Engelman was recognized during the medical school’s 2014 Honors Convocation on Sept. 27.
After studying not-for-profit theater management at Brown University as an undergraduate, Engelman switched to a career goal she had always wanted to pursue: she enrolled in a paramedic certificate program at SUNY Cobleskill’s Center for Rural EMS Education.
It’s a profession she “grew up around,” says Engelman, who followed in the footsteps of her father, an emergency medical technician and firefighter.
For the past decade, Engelman was a paramedic in rural central New York and in Rhode Island. She worked in both rural and urban 911-response as well as adult and pediatric critical care transport.

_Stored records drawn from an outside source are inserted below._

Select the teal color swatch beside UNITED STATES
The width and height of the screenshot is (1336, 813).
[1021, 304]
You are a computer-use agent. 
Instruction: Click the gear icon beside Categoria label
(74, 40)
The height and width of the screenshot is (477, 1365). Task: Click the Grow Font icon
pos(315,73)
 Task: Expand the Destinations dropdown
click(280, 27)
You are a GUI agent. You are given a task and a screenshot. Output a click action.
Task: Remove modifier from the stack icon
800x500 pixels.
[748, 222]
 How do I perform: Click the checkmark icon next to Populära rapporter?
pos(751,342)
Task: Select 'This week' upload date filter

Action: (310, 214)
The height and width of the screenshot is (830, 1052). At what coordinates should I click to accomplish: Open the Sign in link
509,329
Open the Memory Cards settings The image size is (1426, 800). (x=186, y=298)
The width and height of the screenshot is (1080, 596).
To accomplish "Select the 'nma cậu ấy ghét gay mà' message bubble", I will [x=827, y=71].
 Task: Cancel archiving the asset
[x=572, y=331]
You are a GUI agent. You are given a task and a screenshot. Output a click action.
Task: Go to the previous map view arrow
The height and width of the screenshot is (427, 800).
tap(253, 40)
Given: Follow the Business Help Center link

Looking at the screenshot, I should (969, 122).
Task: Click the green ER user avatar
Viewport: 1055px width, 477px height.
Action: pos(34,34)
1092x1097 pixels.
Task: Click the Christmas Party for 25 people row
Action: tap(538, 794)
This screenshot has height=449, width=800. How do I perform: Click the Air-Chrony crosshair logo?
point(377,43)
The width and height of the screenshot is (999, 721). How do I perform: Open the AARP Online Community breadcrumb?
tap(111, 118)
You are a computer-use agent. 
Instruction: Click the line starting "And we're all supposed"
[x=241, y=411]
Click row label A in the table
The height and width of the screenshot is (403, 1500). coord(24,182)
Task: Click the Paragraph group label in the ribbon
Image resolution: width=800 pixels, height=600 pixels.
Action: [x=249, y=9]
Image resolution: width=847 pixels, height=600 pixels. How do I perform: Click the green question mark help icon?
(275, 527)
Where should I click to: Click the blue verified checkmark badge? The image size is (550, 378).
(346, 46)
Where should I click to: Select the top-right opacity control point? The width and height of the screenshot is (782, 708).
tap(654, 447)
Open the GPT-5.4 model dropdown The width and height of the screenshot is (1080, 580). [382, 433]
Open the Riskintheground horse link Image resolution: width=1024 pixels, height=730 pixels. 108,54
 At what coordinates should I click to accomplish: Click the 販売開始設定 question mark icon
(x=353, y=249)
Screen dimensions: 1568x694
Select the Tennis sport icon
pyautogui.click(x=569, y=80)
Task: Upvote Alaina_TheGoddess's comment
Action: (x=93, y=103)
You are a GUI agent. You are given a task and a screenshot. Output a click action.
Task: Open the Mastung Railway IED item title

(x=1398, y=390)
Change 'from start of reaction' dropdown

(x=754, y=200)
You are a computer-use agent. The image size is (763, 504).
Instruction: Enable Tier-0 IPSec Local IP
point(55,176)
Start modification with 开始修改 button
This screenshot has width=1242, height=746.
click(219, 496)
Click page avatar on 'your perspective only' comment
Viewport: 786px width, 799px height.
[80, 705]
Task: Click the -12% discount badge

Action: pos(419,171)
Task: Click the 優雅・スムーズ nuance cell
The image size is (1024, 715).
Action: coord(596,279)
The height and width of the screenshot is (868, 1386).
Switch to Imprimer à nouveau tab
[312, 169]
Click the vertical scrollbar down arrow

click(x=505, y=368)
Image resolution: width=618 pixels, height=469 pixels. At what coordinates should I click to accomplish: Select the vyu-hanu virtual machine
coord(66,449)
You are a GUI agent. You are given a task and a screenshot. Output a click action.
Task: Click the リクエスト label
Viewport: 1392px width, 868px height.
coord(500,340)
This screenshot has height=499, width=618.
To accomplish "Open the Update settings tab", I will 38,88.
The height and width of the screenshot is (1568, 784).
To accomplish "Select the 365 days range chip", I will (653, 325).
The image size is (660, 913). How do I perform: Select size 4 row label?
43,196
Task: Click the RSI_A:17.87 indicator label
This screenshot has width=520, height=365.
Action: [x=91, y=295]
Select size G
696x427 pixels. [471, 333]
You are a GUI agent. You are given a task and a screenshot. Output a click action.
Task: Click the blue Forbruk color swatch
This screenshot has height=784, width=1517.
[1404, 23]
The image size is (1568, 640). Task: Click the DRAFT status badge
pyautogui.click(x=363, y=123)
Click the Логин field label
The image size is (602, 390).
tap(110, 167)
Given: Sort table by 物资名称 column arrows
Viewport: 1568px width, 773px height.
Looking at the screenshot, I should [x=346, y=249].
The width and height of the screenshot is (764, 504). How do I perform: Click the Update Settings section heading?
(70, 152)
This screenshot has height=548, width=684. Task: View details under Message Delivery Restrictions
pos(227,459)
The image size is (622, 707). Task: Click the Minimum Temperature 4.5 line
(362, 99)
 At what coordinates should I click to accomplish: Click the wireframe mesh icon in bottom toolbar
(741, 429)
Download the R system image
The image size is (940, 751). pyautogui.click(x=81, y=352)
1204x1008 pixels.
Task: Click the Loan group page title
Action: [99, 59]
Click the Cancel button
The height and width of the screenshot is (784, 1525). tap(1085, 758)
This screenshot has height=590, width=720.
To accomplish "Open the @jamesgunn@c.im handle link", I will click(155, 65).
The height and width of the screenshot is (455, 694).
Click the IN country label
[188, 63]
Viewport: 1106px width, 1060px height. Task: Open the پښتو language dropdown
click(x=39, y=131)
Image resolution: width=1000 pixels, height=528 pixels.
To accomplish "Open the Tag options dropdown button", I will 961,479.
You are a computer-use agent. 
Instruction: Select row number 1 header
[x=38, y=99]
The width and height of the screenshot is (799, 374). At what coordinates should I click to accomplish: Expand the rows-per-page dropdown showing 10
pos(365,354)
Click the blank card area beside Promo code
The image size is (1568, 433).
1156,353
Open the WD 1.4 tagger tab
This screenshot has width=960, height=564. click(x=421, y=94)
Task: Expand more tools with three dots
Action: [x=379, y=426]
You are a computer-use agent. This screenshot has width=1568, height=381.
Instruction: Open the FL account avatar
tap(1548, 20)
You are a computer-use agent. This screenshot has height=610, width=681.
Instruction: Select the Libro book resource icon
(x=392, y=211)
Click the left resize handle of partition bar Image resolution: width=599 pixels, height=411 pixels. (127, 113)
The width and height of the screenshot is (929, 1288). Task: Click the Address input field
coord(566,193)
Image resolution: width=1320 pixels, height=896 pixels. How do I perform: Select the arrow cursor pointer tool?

Although the work was fulfilling, Engelman wanted “deeper knowledge of conditions and a greater scope of practice,” she says. She set her sights on medical school, completing prerequisite courses over several years while continuing her work as a paramedic.
She is leaning toward building on her experiences with children and families, and she may specialize in pediatric critical care.
Through her work in rural areas, Engelman saw first-hand how socioeconomic factors play into health care, affecting both access to care and patient and family interactions with the system.
She advocates giving rural populations “the same chance” as urbanites through better access to quality, community-based medical care.
Through a public health program she co-founded, Engelman has already worked to prevent drug overdose and help save lives.
In Rhode Island — a state with one of the highest death rates from overdose in the country — she helped secure grant funding for NOPE (Naloxone and Overdose Prevention Education Program).
The interdisciplinary program engages volunteers from the state’s medical reserve corps (MRC) and disaster medical assistance team (DMAT) in training and awareness building.
A major emphasis has been training law enforcement personnel to recognize and respond to overdoses with the opioid antidote naloxone.
Within a month of training and equipping hundreds of state troopers, “the department documented its first overdose reversal by law enforcement in the state,” notes Engelman.
As a member of UB’s Class of 2018 — and throughout her medical career — Engelman says she plans to continue to work to effect positive change.